— Problem to work on —
Arrange everything from the line containing "Viewport: 1200px width, 710px height." down through the line containing "point(293,104)" as a two-column CSV with the headers instruction and coordinates. Give one CSV line per row, with its text and its answer each in a single quoted field and line breaks replaced by spaces.

— Records for the task —
-=-=-=-=-

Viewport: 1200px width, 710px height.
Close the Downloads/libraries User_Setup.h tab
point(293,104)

-=-=-=-=-

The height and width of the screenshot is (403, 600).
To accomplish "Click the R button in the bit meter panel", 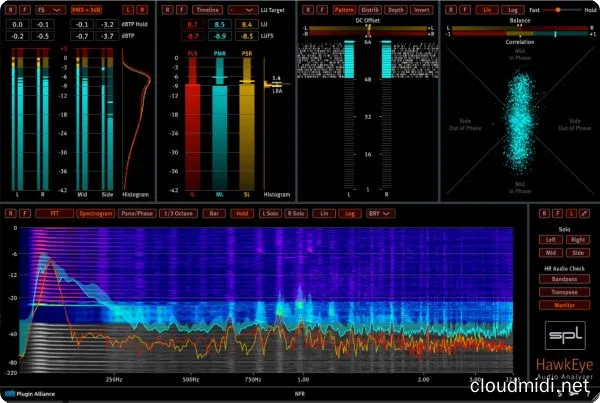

-=-=-=-=-

— Task answer —
instruction,coordinates
"Viewport: 1200px width, 710px height. Close the Downloads/libraries User_Setup.h tab","point(293,104)"